Work instructions
Nothing but the lines below from the one that contains "The width and height of the screenshot is (1280, 832)." through the one that contains "Viewport: 1568px width, 628px height." should be retyped, exactly and including both ends. Do not include pictures.

Provided data
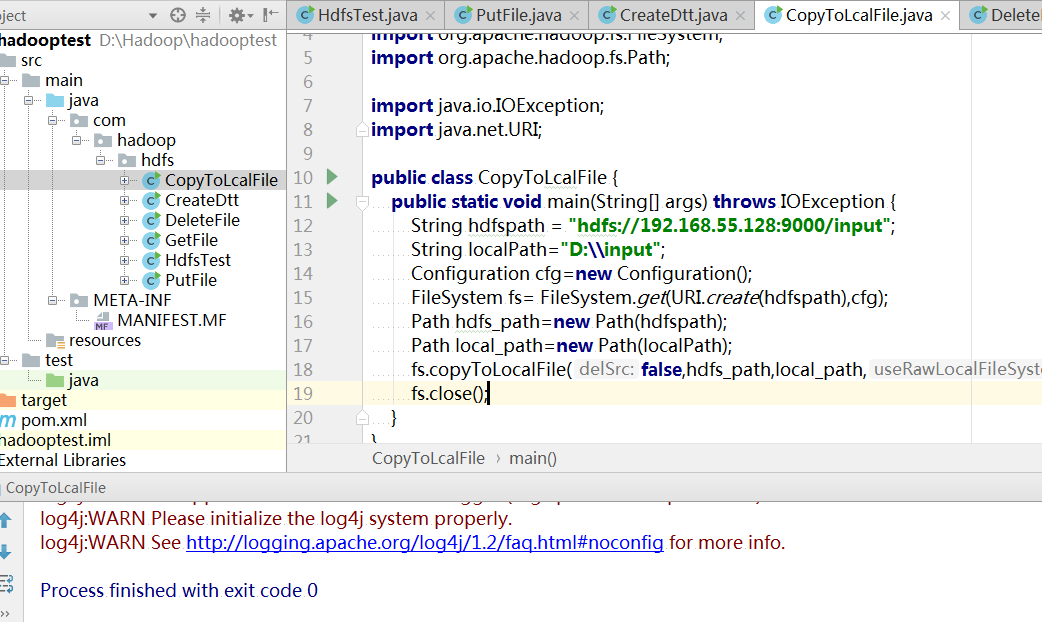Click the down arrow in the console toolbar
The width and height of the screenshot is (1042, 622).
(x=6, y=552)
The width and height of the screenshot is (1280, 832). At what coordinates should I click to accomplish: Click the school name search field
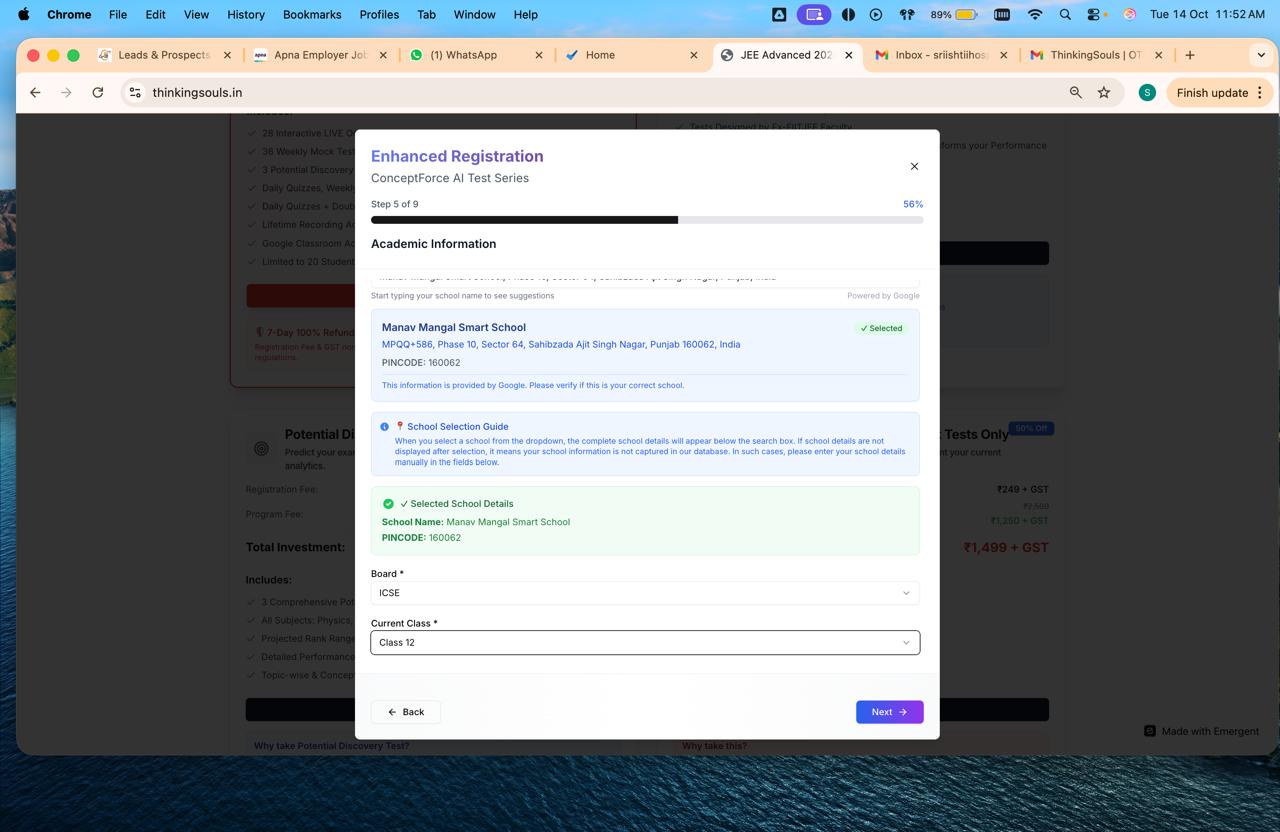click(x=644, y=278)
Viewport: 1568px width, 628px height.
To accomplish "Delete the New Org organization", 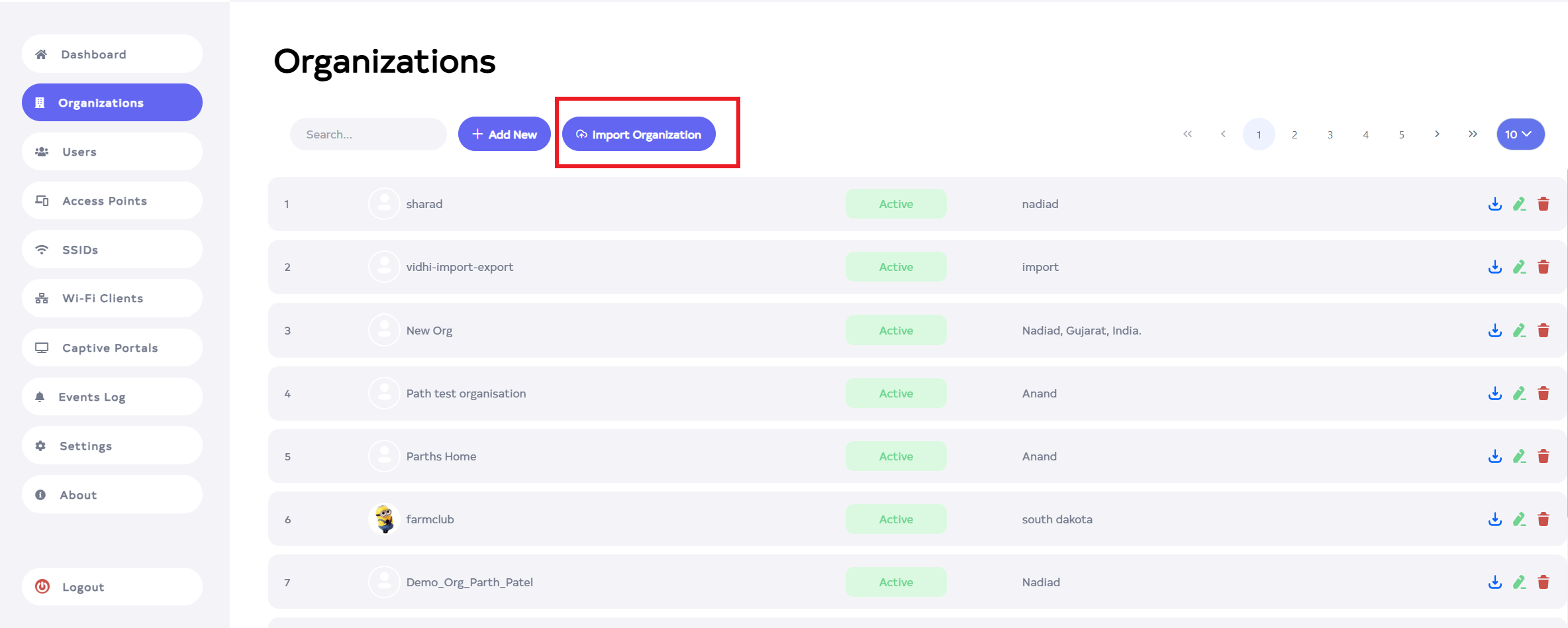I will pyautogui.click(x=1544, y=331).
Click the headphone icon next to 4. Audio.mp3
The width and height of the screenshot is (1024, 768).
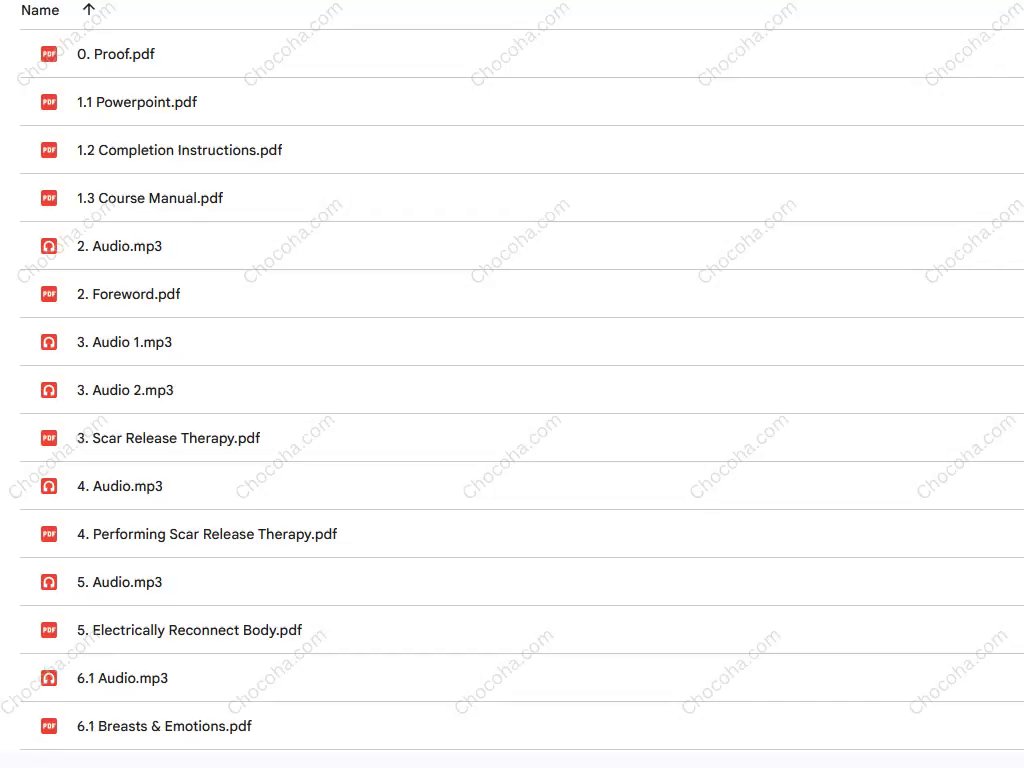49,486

---

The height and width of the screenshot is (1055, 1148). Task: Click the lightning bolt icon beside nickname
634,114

Finished exercise
The width and height of the screenshot is (1280, 832). At what coordinates should I click to accomplish: Click the school name search field
click(x=644, y=278)
Viewport: 1568px width, 628px height.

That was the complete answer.